I’m a bit late to the Yumi and the Nightmare Painter discussion. It took me a while to read it; I have a five-year-old and a three-year-old, so I don’t have a lot of reading time.
But, I wanted to point out this bit:
That small passage hit me like a shot through the heart and tears welled in my eyes. It made me realize that I long for someone to say something like that to me.
Without going too much into my personal life, there are things about myself that I’m working on, trying to change and improve. I’ve had only limited success so far, and I’ve backslid a lot. These backslides have been used against me by my loved ones—not necessarily maliciously, but still. The fact that I’m trying has either gone unnoticed by them or it hasn’t mattered to them; results are all that matters.
I don’t want to paint a picture of myself as some innocent victim in what’s been going on with me. I am not. But this passage made me realize how desperately I need someone to tell me that they see that I’m trying. That would ease the burden I feel, would give my efforts more value than I alone can give them.

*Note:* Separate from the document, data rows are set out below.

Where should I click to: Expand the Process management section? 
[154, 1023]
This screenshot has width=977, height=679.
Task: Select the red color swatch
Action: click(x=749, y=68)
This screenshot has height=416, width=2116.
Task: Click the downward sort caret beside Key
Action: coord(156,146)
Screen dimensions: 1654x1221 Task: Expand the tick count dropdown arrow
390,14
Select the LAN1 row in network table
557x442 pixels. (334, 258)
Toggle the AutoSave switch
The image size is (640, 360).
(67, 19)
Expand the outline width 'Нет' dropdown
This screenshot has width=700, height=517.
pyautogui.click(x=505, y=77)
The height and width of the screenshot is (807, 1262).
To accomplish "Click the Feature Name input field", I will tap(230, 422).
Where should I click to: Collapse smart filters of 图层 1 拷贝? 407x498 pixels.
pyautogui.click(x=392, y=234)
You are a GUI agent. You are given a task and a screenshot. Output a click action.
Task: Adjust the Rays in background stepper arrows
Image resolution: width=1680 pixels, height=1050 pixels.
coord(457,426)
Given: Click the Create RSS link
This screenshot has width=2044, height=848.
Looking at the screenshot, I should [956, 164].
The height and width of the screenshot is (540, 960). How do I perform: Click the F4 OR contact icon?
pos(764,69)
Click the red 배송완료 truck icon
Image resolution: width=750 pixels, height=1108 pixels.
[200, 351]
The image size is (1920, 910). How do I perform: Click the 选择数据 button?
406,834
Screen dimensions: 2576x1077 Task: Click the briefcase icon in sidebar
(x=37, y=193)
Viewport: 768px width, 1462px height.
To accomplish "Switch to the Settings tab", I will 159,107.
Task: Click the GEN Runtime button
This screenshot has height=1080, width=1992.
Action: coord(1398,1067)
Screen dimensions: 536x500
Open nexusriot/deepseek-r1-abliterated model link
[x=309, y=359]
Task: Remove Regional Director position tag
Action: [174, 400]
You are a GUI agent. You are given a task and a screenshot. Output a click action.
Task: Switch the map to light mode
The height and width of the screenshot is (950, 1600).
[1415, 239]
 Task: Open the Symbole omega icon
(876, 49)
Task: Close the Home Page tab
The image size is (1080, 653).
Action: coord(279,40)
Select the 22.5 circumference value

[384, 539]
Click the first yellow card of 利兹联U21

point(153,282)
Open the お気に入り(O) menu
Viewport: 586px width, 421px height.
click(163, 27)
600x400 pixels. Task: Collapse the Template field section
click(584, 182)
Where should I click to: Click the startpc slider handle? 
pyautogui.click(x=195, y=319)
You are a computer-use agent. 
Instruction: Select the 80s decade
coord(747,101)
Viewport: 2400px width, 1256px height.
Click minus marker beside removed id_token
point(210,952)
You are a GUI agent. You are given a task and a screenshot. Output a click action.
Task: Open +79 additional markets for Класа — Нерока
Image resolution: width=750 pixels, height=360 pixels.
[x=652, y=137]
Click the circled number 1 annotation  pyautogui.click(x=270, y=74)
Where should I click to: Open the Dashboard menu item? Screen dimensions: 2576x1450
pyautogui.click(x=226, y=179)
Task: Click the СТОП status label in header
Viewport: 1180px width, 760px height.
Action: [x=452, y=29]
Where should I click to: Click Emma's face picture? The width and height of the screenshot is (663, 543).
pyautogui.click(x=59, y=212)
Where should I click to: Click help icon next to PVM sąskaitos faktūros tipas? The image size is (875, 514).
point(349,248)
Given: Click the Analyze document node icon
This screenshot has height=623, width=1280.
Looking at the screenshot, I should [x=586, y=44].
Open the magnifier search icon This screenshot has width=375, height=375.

But I cannot ask for someone to tell me this: If I ask them to say it to me, it will lose all meaning. And I am not posting this for people to reply with sympathy or to tell me that it matters that I’m trying (see previous sentence). I simply have no other outlet for this thought.
I have never related to people who’ve said that a work of fiction has profoundly affected them—not even reading about Kaladin’s struggles in Rhythm of War (I am also a sufferer or chronic depression). I’m glad they experienced that; I just never had. Reading this, however, impacted me with such force that I have not experienced before.